Two level calibration method for industrial robots based on LM and RBF Neural Network

In order to improve the positioning accuracy of a six-degree-of-freedom robot in practical applications, this paper proposes a two-stage error calibration method that can enhance the absolute positioning accuracy of industrial robots. This method integrates model-based calibration and non-model-based calibration techniques. In the first stage, the model-based calibration is performed using an improved Denavit-Hartenberg (MD-H) model, which establishes a comprehensive geometric parameter error model for the industrial robot. Then, the Levenberg-Marquardt (LM) algorithm is employed to identify the geometric parameter errors of the robot.
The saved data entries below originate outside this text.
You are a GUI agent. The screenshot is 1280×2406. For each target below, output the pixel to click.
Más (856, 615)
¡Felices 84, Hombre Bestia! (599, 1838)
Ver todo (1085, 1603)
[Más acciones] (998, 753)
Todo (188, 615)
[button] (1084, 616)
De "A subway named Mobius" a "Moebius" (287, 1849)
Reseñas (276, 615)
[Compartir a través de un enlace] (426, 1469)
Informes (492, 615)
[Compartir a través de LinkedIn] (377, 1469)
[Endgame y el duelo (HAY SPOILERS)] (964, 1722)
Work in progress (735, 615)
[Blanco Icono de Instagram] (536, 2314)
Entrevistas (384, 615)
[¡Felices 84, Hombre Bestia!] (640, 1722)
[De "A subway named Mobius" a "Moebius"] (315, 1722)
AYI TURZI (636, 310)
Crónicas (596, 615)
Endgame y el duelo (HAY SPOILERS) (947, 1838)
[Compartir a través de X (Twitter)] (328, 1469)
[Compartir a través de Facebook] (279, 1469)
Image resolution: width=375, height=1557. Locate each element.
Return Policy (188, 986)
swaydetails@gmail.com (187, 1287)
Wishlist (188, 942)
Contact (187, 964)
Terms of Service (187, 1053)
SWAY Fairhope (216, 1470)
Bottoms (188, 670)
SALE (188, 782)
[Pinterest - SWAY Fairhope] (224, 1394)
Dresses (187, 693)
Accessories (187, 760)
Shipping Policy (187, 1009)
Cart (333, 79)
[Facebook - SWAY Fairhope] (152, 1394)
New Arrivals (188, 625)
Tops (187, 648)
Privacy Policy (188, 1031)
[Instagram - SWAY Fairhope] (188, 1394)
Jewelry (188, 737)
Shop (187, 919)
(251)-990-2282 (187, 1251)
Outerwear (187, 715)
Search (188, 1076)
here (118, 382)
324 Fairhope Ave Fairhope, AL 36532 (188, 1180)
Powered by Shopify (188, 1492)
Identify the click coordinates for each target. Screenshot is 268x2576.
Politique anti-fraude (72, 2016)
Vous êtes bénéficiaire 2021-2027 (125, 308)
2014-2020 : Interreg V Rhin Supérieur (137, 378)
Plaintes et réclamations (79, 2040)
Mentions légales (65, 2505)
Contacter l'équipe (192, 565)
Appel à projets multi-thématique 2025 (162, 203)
In the second stage, a residual error prediction model based on Radial Basis Function (RBF) neural network is established to predict and compensate for the residual errors after correcting the geometric parameters. Finally, the Six degrees of freedom ABB IRB 120 industrial robot was tested and verified. After two-stage calibration, the average comprehensive position error of the robot end center point is reduced from 3.433 mm to 0.479 mm, and the average comprehensive attitude error is reduced from 0.483 ° to 0.087 °. Therefore, the proposed two-stage calibration method based on LM and RBF neural network effectively improves the absolute positioning accuracy of the robot.